Data Preparation - NVIDIA Docs

Note

It is the responsibility of each user to check the content of the dataset, review the applicable licenses, and determine if it is suitable for their intended use. Users should review any applicable links associated with the dataset before placing the data on their machine.

Prepare Pretraining and Fine-tuning Datasets

The NeVA model training involves two phases: pretraining and fine-tuning. Each phase requires a distinct dataset.

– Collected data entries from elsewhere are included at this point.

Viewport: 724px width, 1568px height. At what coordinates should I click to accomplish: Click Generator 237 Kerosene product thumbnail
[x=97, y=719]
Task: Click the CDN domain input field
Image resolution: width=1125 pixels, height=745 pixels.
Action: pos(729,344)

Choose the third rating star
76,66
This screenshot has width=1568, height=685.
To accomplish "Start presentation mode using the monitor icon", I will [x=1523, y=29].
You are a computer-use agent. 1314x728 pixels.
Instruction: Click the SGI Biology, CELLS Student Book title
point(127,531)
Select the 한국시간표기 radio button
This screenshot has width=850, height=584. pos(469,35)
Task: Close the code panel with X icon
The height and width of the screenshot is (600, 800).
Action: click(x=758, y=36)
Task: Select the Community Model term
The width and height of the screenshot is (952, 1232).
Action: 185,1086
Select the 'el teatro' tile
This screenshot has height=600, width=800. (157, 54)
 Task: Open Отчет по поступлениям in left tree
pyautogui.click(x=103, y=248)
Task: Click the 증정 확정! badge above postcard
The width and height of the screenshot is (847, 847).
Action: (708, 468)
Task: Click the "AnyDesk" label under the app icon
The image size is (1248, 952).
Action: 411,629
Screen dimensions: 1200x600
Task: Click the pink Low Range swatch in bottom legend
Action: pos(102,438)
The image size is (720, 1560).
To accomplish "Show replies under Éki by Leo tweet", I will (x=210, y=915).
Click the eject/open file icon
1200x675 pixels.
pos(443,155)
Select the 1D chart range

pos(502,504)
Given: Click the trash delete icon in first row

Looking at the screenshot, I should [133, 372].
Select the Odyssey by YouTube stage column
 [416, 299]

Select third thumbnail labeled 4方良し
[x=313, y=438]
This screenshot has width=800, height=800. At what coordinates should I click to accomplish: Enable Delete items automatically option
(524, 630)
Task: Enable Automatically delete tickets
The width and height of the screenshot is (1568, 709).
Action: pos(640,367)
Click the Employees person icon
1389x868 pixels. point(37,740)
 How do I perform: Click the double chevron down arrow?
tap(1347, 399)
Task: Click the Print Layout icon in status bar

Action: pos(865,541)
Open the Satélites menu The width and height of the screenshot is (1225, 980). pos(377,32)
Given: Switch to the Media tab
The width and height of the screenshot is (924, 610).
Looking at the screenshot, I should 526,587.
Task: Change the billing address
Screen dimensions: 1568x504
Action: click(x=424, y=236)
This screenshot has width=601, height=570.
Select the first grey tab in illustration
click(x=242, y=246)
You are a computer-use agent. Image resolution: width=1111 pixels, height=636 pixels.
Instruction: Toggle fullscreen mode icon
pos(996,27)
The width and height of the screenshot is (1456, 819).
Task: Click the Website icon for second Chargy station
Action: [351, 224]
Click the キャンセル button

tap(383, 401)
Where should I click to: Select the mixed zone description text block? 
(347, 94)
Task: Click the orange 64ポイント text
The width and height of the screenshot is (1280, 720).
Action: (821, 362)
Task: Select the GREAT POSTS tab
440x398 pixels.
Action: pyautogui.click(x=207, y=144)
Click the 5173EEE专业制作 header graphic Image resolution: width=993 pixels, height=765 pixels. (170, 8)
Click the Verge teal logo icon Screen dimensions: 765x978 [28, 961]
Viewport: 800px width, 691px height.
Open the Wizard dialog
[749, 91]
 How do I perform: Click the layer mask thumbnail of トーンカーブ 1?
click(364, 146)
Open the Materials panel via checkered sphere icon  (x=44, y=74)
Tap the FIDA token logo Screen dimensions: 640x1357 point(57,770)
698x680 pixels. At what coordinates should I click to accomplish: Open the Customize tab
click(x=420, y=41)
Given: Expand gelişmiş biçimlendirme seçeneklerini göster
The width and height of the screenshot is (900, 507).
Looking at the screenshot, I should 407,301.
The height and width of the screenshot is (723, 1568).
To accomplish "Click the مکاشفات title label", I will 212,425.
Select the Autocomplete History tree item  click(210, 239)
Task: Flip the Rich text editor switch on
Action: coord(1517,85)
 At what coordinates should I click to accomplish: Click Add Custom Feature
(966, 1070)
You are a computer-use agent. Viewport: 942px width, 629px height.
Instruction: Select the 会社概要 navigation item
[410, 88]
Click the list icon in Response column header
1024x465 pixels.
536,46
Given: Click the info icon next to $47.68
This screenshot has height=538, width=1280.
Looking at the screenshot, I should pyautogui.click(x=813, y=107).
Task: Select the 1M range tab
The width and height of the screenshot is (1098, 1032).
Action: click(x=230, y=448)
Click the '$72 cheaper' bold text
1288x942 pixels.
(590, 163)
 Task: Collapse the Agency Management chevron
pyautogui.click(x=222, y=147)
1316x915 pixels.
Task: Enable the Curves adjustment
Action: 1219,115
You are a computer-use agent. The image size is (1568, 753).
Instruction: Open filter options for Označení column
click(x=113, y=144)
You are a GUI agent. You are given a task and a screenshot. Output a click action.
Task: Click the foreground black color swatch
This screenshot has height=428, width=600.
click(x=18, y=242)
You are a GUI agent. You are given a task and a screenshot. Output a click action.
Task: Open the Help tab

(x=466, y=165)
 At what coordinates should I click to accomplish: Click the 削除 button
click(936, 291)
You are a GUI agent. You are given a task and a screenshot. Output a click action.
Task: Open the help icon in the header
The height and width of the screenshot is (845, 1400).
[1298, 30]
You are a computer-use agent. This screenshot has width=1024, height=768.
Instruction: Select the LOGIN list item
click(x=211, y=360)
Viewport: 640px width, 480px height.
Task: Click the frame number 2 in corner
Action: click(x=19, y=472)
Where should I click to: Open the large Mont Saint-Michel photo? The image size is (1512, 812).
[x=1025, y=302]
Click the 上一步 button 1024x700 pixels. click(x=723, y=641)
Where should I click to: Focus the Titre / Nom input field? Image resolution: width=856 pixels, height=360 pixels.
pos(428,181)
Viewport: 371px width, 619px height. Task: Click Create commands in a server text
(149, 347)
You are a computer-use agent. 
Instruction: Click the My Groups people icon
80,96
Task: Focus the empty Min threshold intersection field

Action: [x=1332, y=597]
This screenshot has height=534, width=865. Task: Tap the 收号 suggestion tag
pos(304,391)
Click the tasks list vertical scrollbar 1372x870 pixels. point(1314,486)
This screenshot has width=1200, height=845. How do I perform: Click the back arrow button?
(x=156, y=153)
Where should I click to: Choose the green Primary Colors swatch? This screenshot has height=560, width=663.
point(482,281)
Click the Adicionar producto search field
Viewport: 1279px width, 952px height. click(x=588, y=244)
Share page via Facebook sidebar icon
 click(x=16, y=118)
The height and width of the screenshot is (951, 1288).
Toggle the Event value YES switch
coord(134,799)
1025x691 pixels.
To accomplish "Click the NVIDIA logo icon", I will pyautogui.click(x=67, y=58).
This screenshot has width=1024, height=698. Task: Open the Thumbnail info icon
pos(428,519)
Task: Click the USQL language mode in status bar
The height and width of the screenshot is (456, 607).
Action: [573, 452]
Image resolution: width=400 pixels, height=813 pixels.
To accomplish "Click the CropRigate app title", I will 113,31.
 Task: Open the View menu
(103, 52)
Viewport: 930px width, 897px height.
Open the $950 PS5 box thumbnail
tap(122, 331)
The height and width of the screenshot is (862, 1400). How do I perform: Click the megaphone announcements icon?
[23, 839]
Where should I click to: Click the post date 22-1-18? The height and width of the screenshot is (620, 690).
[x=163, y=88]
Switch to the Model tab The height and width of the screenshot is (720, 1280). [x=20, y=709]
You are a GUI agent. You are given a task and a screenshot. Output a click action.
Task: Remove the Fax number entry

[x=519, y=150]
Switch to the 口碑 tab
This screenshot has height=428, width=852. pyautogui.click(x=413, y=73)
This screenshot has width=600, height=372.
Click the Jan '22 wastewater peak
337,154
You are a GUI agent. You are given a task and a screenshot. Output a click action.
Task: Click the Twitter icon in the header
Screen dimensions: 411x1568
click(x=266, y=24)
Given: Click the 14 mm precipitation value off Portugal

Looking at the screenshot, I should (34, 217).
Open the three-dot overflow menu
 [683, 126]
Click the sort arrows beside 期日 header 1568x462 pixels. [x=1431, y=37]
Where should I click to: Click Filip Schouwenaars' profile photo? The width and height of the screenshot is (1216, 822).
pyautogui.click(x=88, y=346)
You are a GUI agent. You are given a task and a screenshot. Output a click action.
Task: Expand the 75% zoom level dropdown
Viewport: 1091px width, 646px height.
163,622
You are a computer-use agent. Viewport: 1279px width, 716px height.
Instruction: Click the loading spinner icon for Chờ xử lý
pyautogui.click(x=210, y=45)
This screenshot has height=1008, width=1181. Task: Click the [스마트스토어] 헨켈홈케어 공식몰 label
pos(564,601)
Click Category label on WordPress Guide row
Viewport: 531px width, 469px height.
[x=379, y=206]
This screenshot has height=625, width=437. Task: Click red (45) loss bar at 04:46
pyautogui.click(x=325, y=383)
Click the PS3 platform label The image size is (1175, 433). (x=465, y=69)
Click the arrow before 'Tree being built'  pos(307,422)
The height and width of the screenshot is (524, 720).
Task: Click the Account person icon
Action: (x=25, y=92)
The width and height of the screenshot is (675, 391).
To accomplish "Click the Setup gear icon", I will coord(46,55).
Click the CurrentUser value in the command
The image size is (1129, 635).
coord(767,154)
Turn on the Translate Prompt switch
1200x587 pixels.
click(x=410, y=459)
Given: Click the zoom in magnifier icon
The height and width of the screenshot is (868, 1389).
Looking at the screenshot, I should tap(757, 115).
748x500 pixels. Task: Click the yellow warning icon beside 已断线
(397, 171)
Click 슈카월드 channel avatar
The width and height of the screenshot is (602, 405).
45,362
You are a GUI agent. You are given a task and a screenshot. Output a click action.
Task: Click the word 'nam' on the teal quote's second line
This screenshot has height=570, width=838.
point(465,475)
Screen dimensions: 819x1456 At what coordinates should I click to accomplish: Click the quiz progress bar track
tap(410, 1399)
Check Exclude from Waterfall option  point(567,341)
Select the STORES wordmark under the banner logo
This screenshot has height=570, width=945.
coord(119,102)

For pretraining, use the LAION/CC/SBU BLIP-Caption Concept-balanced 558K dataset. Obtain this dataset from LLaVA’s official GitHub repository. After downloading, extract the dataset to:

Copy
Copied!

            
            ${data_dir}/neva/datasets/LLaVA-Pretrain-LCS-558K/blip_laion_cc_sbu_558k.json

The image data can be downloaded from HuggingFace. Extract these images to:

Copy
Copied!

            
            ${data_dir}/neva/datasets/LLaVA-Pretrain-LCS-558K/images

For fine-tuning, use the LLaVA-mixture-instruction-tuning-data dataset. Obtain this dataset from LLaVA’s official GitHub Data Card. The prompts can be downloaded from HuggingFace. After downloading, extract the dataset to:

Copy
Copied!

            
            ${data_dir}/neva/datasets/LLaVA-Instruct-mixture/llava_v1_5_mix665k.json

The image data can be downloaded following LLaVA’s official GitHub repository. Download and organize inside:

Copy
Copied!

            
            ${data_dir}/neva/datasets/LLaVA-Instruct-mixture/images

Setting Up LLaMA-2 Chat or Vicuna-v1.5 Checkpoints

We offer support for both LLaMA-2 chat and Vicuna-v1.5 models. Once you’ve downloaded the appropriate HuggingFace checkpoint, you’ll need to extract and save it to your disk to prepare for pretraining.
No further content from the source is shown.